§ **Given entries**
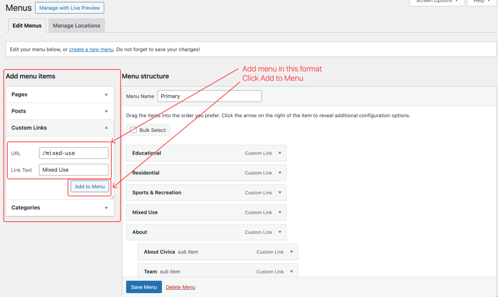This screenshot has height=297, width=498.
Task: Expand the Residential menu item options
Action: coord(280,173)
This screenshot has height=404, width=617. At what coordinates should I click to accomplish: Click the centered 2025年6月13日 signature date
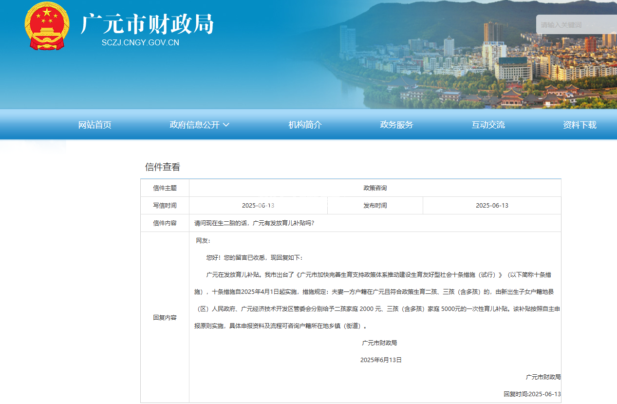[381, 360]
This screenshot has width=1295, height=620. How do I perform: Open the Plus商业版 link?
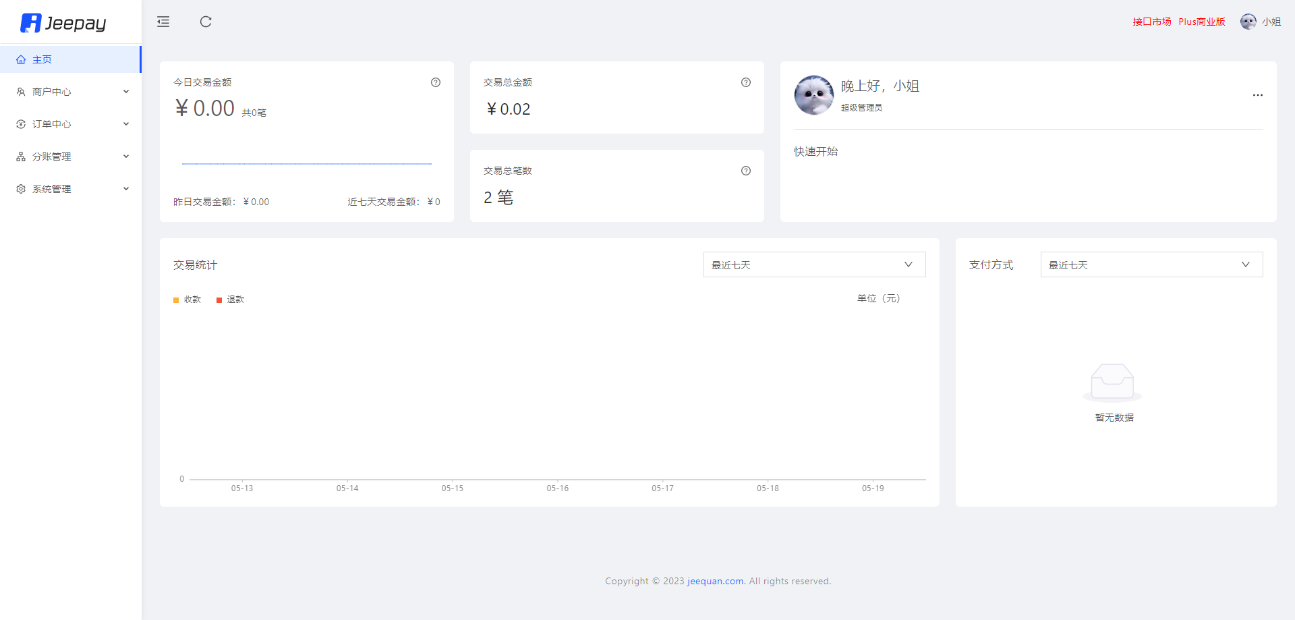(x=1201, y=22)

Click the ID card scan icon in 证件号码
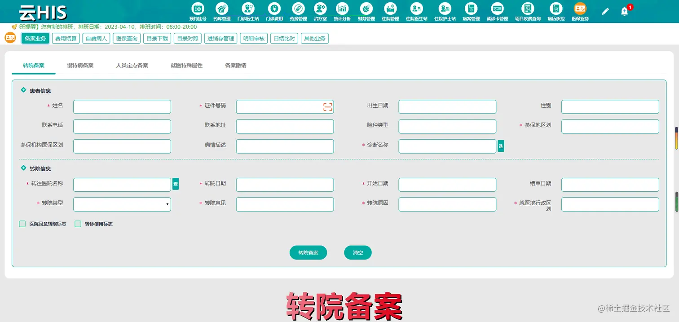pos(327,106)
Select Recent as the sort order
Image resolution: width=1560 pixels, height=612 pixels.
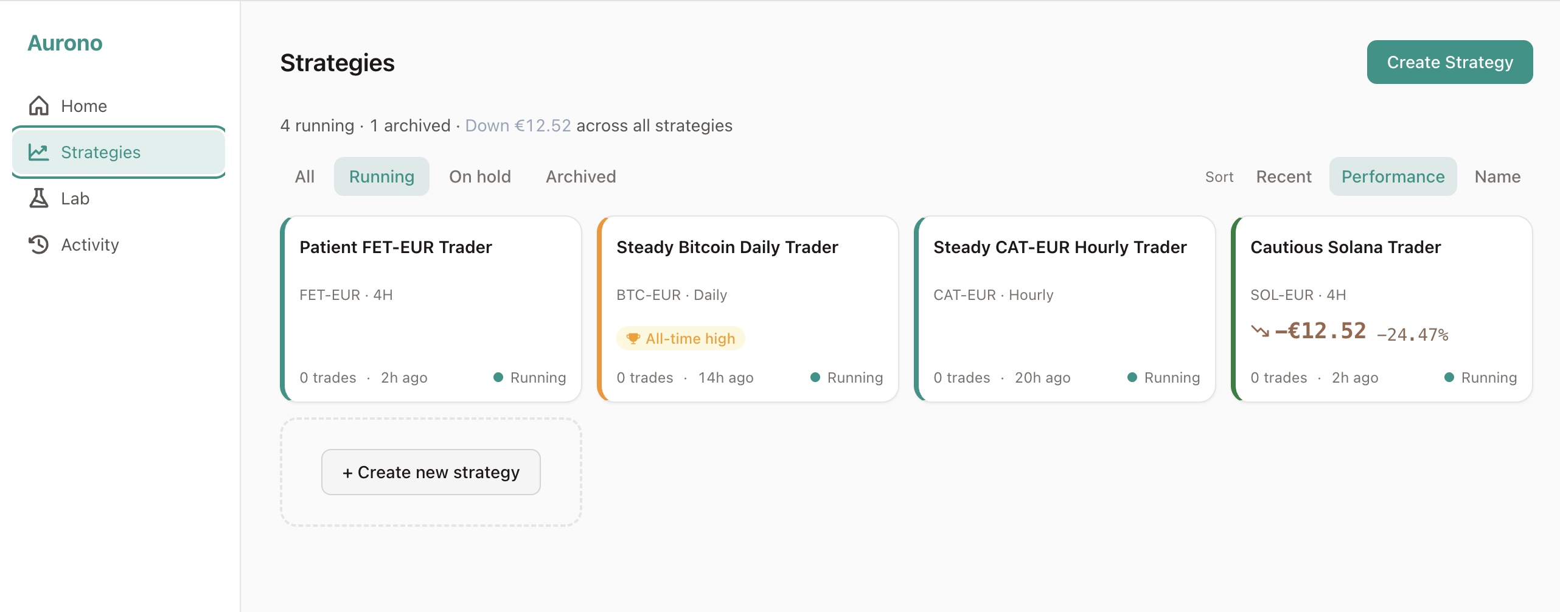(x=1283, y=176)
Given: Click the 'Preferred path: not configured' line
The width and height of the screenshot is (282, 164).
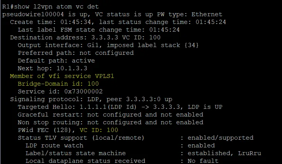Looking at the screenshot, I should 76,53.
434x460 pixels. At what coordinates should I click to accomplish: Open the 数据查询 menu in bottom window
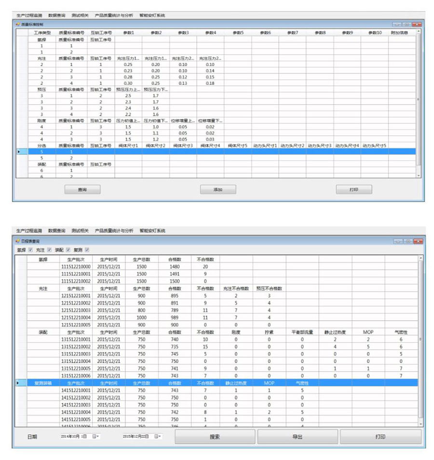[56, 231]
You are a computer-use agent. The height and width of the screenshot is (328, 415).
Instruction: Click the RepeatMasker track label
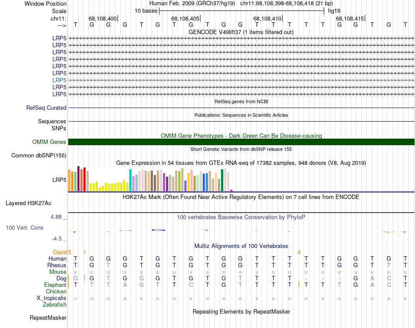48,318
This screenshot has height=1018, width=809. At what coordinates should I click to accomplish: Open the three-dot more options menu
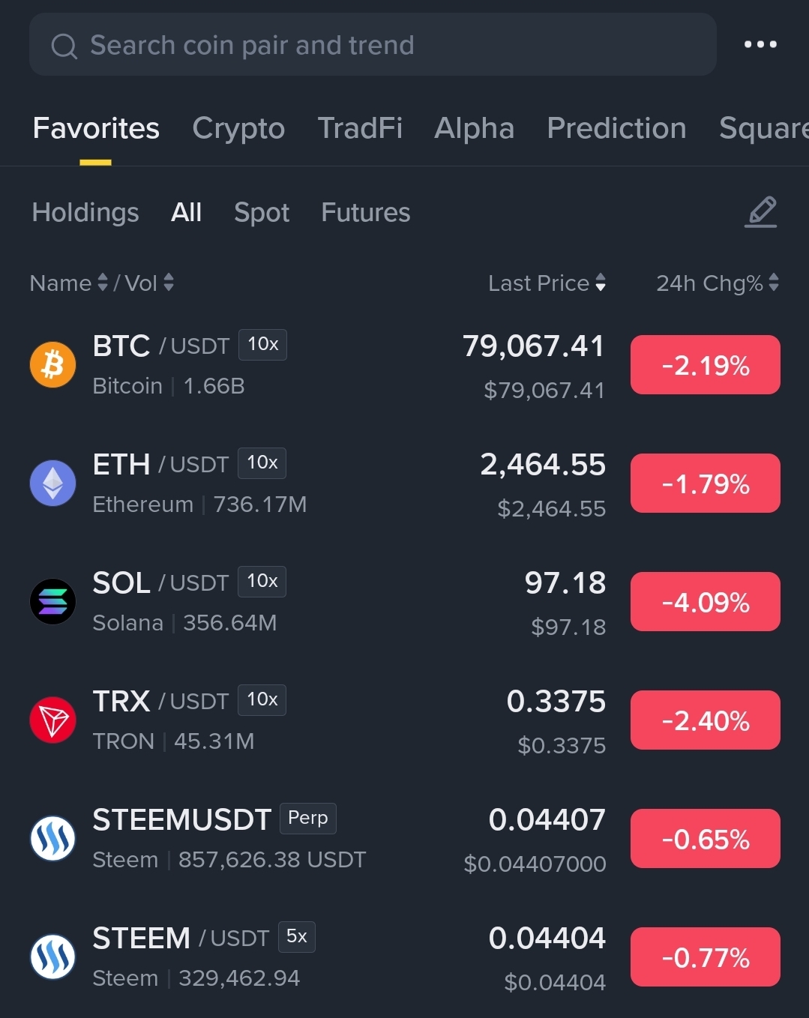[x=760, y=44]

§ **Task description**
Nothing should appear in the answer except the lines from the one containing "This screenshot has height=404, width=617." through the last line of the listing, given again exactly and with no pictures.

§ **Task output**
This screenshot has height=404, width=617. At what coordinates should I click to accomplish: Click the centered 2025年6月13日 signature date
[381, 360]
This screenshot has width=1295, height=620. How do I perform: Open the Plus商业版 link?
(x=1201, y=22)

Click the ID card scan icon in 证件号码
pos(327,106)
Select Recent as the sort order
Image resolution: width=1560 pixels, height=612 pixels.
(x=1283, y=176)
Given: Click the 'Preferred path: not configured' line
The width and height of the screenshot is (282, 164).
Looking at the screenshot, I should 76,53.
434x460 pixels. At what coordinates should I click to accomplish: Open the 数据查询 menu in bottom window
[56, 231]
You are a computer-use agent. The height and width of the screenshot is (328, 415).
Instruction: Click the RepeatMasker track label
48,318
This screenshot has height=1018, width=809. At what coordinates should I click to accomplish: Open the three-dot more options menu
[x=760, y=44]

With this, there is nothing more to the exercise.